What is expected =
Below are entries to examine: work out how many lines contain the word "computer", and give only that number.

(Dataset entries)

::::::

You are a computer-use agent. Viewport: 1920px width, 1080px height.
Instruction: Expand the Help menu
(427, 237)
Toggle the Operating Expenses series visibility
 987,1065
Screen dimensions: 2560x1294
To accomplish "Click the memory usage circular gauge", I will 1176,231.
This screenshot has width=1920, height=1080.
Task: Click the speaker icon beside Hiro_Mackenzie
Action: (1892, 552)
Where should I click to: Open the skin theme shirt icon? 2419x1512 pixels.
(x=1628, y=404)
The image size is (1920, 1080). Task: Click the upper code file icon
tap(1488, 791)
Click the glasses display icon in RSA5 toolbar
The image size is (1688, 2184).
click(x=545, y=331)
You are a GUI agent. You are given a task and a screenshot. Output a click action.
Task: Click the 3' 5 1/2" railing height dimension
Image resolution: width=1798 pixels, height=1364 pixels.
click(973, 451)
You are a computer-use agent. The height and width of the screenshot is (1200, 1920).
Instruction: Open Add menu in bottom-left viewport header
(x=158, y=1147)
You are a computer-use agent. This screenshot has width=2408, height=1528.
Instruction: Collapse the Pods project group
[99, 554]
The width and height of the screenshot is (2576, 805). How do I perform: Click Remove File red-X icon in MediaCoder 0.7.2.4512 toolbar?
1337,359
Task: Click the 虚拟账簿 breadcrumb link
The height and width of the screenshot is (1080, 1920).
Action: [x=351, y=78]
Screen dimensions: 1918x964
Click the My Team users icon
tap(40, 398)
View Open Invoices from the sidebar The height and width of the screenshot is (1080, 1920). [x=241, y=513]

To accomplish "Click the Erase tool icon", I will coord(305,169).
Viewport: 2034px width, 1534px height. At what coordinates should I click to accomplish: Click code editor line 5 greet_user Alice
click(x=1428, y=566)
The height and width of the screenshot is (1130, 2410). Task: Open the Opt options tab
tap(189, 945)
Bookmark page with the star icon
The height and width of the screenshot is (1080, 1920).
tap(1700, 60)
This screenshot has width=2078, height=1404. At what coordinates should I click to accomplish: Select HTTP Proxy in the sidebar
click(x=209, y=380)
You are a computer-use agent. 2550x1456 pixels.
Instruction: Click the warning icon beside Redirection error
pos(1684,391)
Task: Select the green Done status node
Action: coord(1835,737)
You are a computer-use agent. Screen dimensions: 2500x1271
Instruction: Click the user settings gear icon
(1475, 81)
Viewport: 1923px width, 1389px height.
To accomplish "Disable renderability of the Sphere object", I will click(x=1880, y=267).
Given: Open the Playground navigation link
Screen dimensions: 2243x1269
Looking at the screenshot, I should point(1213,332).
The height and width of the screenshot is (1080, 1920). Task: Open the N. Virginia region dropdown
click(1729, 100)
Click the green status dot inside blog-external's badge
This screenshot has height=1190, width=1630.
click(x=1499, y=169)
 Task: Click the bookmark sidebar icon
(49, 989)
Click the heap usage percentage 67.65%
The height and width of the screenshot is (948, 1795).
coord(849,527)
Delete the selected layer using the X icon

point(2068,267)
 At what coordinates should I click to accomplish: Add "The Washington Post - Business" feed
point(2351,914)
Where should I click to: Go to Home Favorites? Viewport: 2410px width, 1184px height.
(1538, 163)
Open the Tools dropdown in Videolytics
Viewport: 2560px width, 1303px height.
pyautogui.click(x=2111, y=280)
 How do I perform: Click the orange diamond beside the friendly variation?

::::::

Solution =
5